As president of the Barnett College of Public Health Alumni Association and a part-time adjunct professor, Temple alumus Marvin Nichols stays closely connected to CPH while working full-time at the Centers for Medicare & Medicaid Services (CMS) Innovation Center. There, he manages the data and contract work for the Medicare Diabetes Prevention Program—a national effort to slow a growing epidemic. “I like data and maps,” he says. “Spatial context tells the story. It helps explain why something’s happening and where, and that’s what public health is all about.”
The timing fits: November is National Diabetes Awareness Month, and Nichols’ team is helping shape policies that improve care for people living with or at risk for the disease. He develops data strategies, oversees implementation, and helps translate insights for senior leaders. “If something doesn’t work,” he says, “we ask what we can learn from it. Policy shouldn’t just look good on paper—it should help people.”

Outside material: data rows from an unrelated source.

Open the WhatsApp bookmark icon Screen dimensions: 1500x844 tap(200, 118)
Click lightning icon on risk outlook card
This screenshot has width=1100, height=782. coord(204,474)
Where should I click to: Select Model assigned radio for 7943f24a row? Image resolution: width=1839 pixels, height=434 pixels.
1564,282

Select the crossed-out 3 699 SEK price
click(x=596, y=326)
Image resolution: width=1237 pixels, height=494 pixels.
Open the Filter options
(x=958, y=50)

Before federal service, Nichols worked as a respiratory therapist. Coming to Temple as an older, nontraditional student, he wanted to understand why health outcomes differed so sharply from place to place. Pairing public health with geography and urban studies gave him a framework to connect the dots. “You can’t explain what’s going on health-wise without explaining what’s going on socially and geographically,” he says. “Those layers make the picture clearer.”
That same curiosity guides how he teaches. “Be curious,” he tells his students. “Ask questions, professionally and personally. Don’t be afraid to talk to people who see things differently.” He smiles at Temple’s reputation for resilience: “Temple tough isn’t just a slogan. It’s a culture of perseverance.”
Nichols credits Temple with changing his life. A first-generation college graduate, he found professors whose passion pushed him to aim higher and classmates whose diversity broadened his perspective. “Temple opened doors my family could never have walked through,” he says. “Now I feel like it’s my turn to hold that door open for someone else.”
As Alumni Association president, he encourages graduates to reconnect, mentor, and see the college’s transformation firsthand. His favorite stop is Paley Hall’s Simulation Center, where students learn across multiple disciplines in spaces that mirror real-world settings. “It’s a game changer,” he says. “If local hospital leaders saw it, they’d want to hire our students immediately.”
Between his roles in government, teaching, and alumni leadership, Nichols embodies the kind of impact Temple inspires—rooted in data, driven by community, and sustained by curiosity. “That’s the chip on our shoulder as Temple people,” he says. “We want the world to work better. We want people to be healthier. Every day, that’s what keeps me going.”